What is required |
Starting at the first line of the entries below, output every line exactly, up to and including the line with "You are a computer-use agent. Screen".

Stored items:
----
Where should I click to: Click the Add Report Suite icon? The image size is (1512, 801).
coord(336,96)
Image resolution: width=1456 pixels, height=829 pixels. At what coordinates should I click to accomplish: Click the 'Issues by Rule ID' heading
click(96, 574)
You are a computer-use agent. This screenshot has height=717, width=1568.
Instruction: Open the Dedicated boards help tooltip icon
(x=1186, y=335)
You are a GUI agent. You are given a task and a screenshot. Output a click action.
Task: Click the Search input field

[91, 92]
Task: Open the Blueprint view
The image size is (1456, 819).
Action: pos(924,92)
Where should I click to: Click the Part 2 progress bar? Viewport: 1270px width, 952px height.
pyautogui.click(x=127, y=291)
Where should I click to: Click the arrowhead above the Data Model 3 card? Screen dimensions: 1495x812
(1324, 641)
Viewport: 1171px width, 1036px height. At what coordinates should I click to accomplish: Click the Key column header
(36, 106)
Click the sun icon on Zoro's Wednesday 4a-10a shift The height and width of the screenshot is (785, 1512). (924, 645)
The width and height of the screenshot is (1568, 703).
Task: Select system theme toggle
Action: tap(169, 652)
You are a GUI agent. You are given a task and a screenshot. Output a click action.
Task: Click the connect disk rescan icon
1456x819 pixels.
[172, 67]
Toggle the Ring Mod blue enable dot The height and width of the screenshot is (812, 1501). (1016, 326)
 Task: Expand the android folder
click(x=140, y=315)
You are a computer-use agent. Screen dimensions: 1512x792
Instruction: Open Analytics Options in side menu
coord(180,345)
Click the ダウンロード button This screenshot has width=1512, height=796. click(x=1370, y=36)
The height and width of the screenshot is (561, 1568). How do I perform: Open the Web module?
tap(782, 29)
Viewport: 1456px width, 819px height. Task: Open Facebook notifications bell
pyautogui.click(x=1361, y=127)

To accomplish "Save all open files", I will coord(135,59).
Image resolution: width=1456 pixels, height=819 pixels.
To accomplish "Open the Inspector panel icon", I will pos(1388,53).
----
Task response |
Where should I click to: Click the Add Report Suite icon? The image size is (1512, 801).
coord(336,96)
Image resolution: width=1456 pixels, height=829 pixels. At what coordinates should I click to accomplish: Click the 'Issues by Rule ID' heading
click(96, 574)
You are a computer-use agent. This screenshot has height=717, width=1568.
Instruction: Open the Dedicated boards help tooltip icon
(x=1186, y=335)
You are a GUI agent. You are given a task and a screenshot. Output a click action.
Task: Click the Search input field

[91, 92]
Task: Open the Blueprint view
The image size is (1456, 819).
Action: pos(924,92)
Where should I click to: Click the Part 2 progress bar? Viewport: 1270px width, 952px height.
pyautogui.click(x=127, y=291)
Where should I click to: Click the arrowhead above the Data Model 3 card? Screen dimensions: 1495x812
(1324, 641)
Viewport: 1171px width, 1036px height. At what coordinates should I click to accomplish: Click the Key column header
(36, 106)
Click the sun icon on Zoro's Wednesday 4a-10a shift The height and width of the screenshot is (785, 1512). (924, 645)
The width and height of the screenshot is (1568, 703).
Task: Select system theme toggle
Action: tap(169, 652)
You are a GUI agent. You are given a task and a screenshot. Output a click action.
Task: Click the connect disk rescan icon
1456x819 pixels.
[172, 67]
Toggle the Ring Mod blue enable dot The height and width of the screenshot is (812, 1501). (1016, 326)
 Task: Expand the android folder
click(x=140, y=315)
You are a computer-use agent. Screen dimensions: 1512x792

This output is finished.